Information supplied:
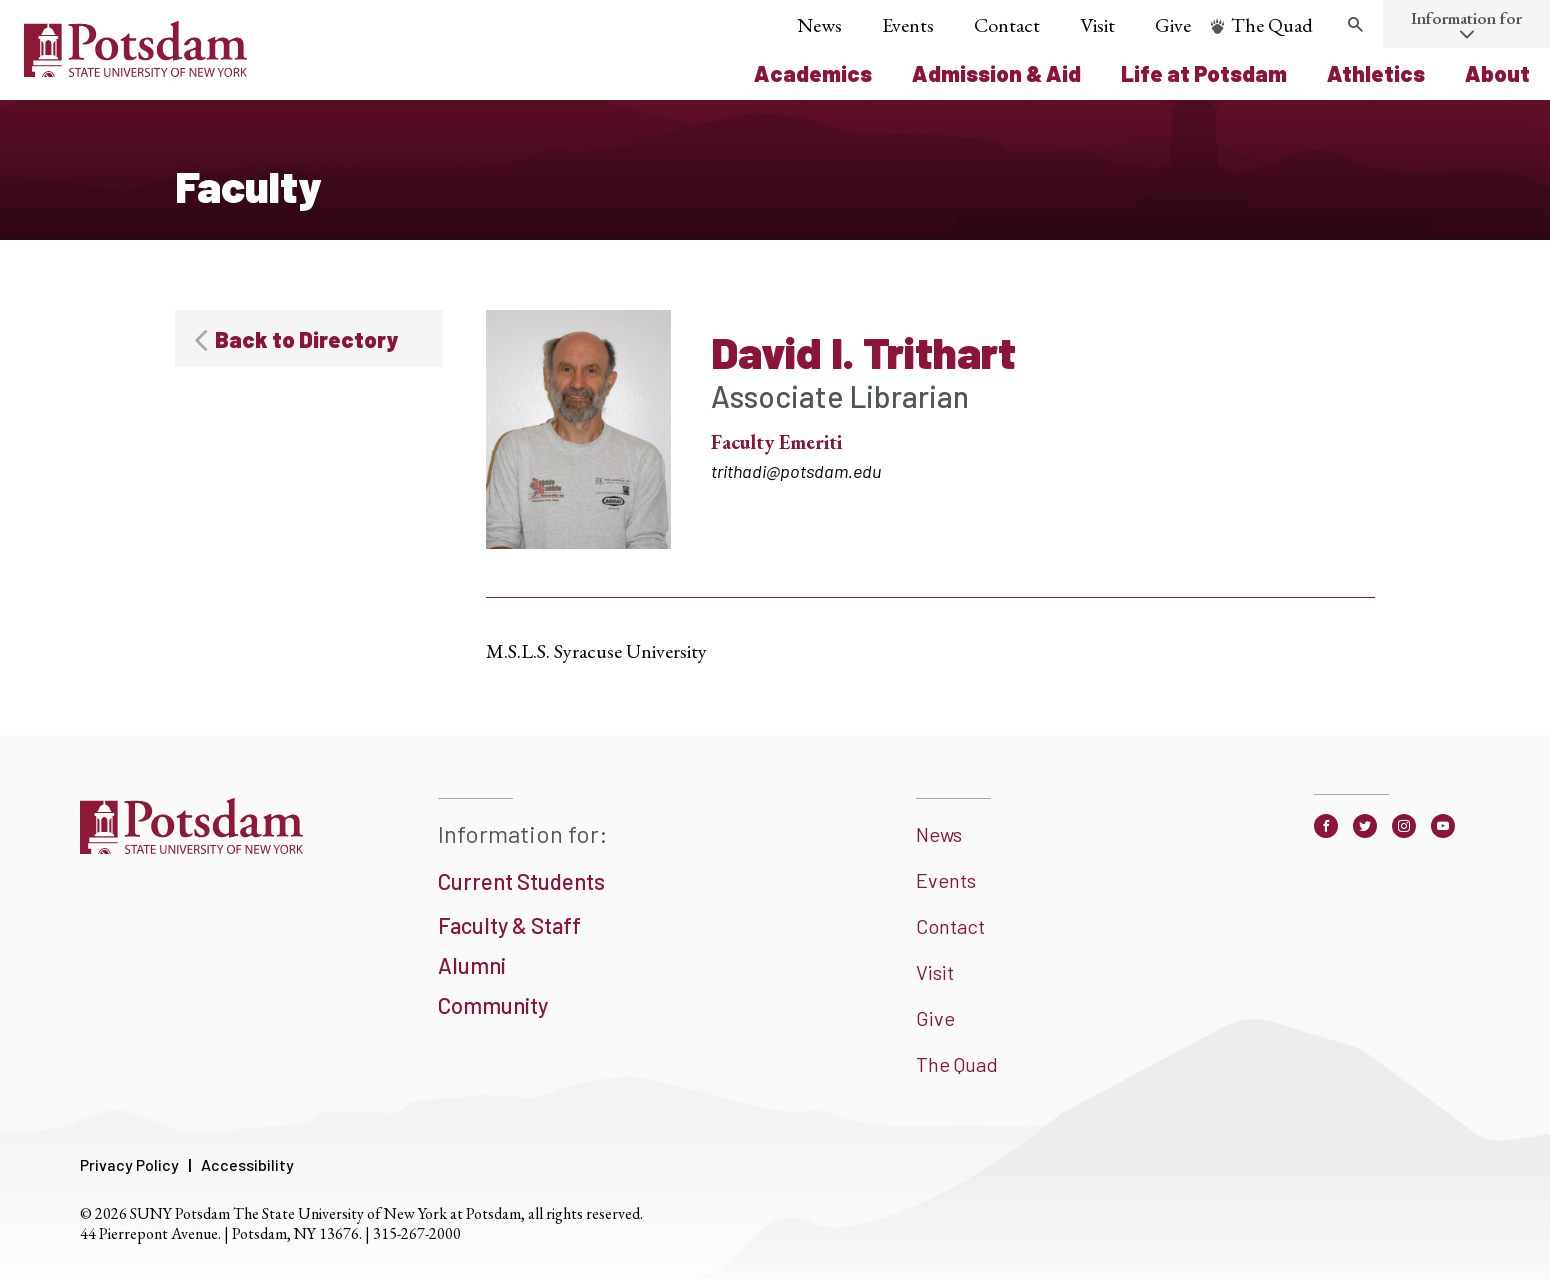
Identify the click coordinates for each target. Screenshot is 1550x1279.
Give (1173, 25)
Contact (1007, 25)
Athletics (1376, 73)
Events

Task description: Write out every line of these items again, including the requests, and shift each click coordinate in the answers by adding 141 to both of its numbers. Leave the pictures out.

Answer to the problem:
Identify the click coordinates for each target. Screenshot is 1550x1279.
Give (1314, 166)
Contact (1148, 166)
Athletics (1517, 214)
Events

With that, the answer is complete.